WORK TO BE COMPLETED = Every single entry that follows must be copied exactly.

SOURCE INFORMATION =
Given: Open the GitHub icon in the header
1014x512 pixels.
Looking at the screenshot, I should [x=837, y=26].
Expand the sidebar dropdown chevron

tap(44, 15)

ANSWER BOX =
Given: Open the GitHub icon in the header
1014x512 pixels.
Looking at the screenshot, I should [x=837, y=26].
Expand the sidebar dropdown chevron

tap(44, 15)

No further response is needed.